We wish we could write off Guinness World Records' newly published list of the all-time top 50 "console" games as a simple case of tapping one too many kegs that night. But then, the business of profiting from others' frivolous "records" was sold by the stout brewers some years ago and is today operated by the Jim Pattison Group, purveyor of the other bizarre events publication, Ripley's Believe It or Not!. Of course, a top 50 games list, while always subjective, doesn't have to be "bizarre" by nature -- this one just is.

While the list (published in full after the break) appears to start off innocently, if not entirely incorrect with "Super Mario Kart," followed by "Tetris," and then "Grand Theft Auto" in third, an adjoining explanation (in the press release) reveals -- with inaccuracy and contradiction -- that the first three selections actually represent franchises, and not single games: "As the best-selling racing game on the N64 (more than 9 million units sold), Super Mario Kart is also the best-selling racer on the SNES (8 million units), the GameCube (nearly 7 million units) and the DS (10 million units) ... In second place, the world's most ported video game, Tetris, is available on at least 59 different gaming platforms ... Third runner up, Grand Theft Auto holds the record for the most controversial series of games." Oddly, GTA is represented two more times on the list by San Andreas (#16) and Vice City (#39).

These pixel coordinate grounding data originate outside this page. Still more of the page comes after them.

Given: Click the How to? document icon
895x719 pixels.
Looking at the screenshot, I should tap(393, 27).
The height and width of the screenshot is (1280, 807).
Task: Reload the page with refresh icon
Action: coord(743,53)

As for the remainder of the list, we are not given instructions for interpreting entries that could also be representative of entire series or just single titles (Halo, Tomb Raider, Metal Gear Solid, etc.), though, there are plenty of games that are singled out from their respective franchises, as well (Ocarina of Time, Resident Evil 4, Final Fantasy XII, etc.). But, that's the beauty of an annual records book -- there's always room in next year's edition to rewrite the list!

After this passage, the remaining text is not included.